# WORK REQUIRED:
Please return the lines of the data that contain "Politics".

# DATA TO EXAMINE:

********

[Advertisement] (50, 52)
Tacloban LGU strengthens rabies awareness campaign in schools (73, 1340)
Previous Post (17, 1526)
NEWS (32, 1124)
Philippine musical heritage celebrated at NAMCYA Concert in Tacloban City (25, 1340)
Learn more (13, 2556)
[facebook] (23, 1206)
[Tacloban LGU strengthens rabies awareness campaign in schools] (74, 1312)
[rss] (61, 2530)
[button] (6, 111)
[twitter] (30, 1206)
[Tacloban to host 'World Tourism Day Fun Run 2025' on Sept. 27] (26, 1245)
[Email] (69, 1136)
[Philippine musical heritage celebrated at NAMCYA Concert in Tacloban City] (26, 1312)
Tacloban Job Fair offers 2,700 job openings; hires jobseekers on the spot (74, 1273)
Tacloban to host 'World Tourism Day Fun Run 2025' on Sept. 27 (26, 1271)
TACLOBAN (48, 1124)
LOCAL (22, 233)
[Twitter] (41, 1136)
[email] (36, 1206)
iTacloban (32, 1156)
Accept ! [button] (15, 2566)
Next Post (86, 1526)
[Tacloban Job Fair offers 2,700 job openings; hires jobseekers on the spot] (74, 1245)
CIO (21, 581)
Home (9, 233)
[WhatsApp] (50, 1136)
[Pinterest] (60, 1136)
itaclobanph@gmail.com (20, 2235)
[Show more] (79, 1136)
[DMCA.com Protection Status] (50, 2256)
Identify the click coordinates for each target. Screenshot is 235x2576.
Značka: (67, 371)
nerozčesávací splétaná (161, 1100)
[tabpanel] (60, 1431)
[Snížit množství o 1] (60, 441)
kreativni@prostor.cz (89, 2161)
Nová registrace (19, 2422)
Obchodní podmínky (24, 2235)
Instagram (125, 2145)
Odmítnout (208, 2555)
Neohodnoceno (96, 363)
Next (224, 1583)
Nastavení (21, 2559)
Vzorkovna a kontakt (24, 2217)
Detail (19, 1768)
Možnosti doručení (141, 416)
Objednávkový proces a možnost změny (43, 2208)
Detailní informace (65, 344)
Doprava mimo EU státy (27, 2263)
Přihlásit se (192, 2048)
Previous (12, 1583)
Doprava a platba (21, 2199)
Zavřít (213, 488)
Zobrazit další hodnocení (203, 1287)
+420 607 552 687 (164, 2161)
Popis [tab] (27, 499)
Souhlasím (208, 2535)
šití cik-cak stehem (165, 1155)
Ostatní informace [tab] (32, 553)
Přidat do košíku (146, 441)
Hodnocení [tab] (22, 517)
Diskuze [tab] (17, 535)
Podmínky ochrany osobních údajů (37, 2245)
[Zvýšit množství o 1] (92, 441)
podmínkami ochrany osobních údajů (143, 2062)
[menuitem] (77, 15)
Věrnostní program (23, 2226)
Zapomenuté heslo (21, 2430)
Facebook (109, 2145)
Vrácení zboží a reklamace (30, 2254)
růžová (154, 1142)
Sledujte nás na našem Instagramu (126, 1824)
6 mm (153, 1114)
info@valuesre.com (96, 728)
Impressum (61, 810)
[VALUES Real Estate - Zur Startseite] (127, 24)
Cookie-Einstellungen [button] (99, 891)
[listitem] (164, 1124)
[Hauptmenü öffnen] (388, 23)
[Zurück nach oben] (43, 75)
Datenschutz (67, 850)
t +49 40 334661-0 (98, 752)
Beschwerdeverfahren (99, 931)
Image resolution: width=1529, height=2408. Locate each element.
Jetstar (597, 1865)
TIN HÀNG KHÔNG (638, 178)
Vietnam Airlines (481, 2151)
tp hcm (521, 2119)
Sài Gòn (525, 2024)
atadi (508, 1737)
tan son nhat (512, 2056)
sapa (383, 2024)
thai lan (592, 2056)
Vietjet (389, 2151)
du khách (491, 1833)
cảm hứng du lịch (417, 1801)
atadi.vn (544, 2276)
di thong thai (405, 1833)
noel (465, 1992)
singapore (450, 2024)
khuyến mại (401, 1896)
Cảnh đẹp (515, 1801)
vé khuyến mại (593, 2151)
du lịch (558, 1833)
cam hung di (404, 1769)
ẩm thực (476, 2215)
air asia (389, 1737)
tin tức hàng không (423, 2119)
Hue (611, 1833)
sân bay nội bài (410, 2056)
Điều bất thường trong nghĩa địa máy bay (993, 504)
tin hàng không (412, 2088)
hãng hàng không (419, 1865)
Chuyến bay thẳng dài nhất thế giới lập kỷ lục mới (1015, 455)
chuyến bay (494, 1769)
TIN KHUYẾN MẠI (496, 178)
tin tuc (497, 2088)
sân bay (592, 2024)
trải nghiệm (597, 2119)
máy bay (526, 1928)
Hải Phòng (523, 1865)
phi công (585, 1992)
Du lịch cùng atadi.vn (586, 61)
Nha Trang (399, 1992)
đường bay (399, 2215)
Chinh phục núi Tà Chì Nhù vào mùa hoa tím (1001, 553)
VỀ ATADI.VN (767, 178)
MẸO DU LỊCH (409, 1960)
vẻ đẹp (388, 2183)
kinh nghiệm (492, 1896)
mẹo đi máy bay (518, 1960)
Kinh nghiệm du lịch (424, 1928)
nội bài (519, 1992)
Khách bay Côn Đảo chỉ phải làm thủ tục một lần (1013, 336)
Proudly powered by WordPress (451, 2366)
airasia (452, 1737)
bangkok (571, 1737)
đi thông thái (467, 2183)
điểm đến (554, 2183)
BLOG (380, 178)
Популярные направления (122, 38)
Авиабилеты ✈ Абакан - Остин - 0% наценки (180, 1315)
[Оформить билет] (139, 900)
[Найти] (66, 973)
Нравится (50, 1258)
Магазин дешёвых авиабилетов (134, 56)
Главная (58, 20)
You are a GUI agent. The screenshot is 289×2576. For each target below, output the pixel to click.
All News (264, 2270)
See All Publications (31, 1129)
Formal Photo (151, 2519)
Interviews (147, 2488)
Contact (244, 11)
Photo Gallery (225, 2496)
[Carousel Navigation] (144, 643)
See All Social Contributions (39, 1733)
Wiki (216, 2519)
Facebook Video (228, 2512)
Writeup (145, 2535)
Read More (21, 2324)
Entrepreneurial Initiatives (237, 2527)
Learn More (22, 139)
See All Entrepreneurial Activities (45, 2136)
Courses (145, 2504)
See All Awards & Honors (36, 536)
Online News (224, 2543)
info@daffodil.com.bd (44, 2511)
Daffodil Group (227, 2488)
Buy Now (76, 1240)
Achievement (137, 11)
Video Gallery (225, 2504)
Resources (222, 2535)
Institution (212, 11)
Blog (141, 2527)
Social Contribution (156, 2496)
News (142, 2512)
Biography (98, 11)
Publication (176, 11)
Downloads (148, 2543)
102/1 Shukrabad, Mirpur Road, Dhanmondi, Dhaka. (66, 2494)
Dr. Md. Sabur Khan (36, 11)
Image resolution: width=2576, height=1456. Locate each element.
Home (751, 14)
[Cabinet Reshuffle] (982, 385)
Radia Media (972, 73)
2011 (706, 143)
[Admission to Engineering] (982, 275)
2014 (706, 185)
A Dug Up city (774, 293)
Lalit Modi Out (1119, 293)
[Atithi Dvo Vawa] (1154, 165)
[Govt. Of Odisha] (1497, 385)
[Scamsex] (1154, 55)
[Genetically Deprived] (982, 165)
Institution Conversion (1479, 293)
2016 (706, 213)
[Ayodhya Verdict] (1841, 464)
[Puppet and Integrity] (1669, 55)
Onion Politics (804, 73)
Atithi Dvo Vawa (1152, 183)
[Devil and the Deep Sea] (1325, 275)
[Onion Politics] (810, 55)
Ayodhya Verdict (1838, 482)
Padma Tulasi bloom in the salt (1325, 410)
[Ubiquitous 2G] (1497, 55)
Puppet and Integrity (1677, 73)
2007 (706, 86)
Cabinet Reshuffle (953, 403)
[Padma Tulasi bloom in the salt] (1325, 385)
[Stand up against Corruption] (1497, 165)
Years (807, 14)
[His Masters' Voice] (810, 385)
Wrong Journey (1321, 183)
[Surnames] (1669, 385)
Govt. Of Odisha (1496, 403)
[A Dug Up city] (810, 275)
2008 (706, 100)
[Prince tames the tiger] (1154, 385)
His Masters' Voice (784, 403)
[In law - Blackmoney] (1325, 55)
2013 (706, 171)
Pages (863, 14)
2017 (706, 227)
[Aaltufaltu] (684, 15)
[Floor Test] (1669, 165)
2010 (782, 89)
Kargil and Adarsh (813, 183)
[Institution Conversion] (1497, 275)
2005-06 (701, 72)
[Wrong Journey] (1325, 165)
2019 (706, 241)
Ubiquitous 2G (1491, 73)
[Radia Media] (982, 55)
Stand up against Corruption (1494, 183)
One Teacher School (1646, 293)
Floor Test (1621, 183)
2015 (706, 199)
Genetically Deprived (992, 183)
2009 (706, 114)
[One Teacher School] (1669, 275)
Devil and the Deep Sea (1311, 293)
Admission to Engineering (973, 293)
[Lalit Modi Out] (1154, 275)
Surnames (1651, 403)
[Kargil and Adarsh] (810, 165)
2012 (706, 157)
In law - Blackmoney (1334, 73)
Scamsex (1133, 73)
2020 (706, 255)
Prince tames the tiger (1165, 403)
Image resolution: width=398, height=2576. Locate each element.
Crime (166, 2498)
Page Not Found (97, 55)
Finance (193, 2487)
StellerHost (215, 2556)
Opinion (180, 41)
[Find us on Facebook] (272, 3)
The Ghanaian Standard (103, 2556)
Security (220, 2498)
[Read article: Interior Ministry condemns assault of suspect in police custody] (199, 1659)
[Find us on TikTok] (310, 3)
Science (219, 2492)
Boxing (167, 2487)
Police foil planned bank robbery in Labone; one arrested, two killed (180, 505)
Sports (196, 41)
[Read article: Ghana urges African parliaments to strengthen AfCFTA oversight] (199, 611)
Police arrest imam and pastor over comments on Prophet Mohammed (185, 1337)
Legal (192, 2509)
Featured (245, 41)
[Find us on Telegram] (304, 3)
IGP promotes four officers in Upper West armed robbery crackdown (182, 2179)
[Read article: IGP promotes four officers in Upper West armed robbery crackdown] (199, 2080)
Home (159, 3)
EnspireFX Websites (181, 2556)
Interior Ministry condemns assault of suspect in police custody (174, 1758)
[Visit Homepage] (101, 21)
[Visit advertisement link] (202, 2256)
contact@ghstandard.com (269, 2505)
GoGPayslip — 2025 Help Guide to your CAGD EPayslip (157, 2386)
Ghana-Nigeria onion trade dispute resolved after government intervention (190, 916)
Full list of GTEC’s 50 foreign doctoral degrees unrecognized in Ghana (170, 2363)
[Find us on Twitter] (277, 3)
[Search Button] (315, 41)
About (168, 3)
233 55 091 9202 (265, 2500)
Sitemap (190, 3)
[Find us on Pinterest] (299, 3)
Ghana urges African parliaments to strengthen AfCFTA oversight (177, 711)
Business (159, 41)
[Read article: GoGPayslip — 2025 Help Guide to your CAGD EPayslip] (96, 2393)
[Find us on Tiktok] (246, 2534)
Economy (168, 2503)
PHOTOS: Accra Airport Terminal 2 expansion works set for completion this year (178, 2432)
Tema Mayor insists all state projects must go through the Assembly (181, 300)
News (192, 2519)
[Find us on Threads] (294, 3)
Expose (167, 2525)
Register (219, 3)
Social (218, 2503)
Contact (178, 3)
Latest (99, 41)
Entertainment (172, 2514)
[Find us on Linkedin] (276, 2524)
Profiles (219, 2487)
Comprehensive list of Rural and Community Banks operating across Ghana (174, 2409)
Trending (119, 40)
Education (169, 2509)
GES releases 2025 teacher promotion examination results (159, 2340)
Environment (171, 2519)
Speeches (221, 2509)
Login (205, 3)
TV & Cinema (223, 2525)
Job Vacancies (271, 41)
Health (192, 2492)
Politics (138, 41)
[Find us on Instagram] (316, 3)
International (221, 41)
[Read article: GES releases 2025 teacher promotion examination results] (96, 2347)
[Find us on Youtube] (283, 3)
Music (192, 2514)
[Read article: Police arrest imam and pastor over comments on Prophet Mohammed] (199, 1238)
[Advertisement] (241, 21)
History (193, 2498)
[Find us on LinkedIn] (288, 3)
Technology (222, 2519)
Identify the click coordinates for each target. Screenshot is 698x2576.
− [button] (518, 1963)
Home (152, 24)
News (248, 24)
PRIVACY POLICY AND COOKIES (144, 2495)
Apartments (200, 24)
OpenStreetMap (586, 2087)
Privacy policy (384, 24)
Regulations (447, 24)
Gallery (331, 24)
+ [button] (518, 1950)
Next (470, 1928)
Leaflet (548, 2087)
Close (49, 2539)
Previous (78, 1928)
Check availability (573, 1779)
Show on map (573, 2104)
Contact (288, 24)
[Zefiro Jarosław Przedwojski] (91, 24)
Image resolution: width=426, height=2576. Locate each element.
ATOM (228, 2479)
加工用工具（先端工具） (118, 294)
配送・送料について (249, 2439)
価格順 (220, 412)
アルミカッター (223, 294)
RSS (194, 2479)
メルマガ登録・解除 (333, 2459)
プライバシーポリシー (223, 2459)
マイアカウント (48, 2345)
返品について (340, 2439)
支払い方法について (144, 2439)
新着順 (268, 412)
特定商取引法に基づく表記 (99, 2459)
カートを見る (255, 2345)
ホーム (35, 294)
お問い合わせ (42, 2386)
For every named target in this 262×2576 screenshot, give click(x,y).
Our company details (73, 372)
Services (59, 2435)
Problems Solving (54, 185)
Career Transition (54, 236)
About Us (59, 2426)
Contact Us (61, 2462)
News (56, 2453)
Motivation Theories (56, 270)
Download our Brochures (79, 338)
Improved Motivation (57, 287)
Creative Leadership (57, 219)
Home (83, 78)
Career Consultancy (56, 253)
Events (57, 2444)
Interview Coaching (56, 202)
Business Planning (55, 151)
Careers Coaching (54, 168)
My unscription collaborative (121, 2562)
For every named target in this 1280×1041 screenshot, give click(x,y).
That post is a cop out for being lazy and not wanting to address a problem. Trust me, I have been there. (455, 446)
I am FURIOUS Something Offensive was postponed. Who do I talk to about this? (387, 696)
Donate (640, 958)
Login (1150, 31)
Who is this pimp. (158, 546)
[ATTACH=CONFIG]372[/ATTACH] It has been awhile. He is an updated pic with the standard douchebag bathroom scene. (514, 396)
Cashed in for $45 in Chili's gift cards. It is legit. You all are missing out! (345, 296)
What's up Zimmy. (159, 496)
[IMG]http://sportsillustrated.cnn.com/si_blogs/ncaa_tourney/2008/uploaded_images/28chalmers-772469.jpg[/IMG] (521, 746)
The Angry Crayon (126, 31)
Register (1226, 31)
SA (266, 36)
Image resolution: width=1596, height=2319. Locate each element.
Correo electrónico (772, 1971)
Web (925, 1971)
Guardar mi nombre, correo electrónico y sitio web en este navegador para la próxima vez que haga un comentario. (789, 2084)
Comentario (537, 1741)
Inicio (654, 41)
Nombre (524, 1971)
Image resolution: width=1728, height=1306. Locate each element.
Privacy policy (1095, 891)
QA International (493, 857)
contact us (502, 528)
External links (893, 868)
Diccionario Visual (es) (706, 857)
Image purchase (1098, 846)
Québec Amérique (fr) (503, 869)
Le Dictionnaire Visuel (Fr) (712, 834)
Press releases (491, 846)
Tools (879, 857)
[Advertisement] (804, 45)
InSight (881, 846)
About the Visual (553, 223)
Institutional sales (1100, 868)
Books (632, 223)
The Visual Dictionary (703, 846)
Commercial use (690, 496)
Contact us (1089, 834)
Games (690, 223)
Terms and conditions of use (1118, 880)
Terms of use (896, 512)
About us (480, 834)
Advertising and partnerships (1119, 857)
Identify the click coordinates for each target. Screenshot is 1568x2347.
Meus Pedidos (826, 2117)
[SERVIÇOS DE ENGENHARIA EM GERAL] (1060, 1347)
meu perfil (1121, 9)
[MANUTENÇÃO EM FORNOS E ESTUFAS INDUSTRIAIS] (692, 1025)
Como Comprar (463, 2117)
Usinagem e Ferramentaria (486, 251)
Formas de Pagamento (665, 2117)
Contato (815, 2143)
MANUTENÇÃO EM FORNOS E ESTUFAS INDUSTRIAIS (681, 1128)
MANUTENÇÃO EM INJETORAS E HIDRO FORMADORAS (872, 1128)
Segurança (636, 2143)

********

# EXERCISE RESULT:
Onion Politics (804, 73)
[Onion Politics] (810, 55)
Politics (138, 41)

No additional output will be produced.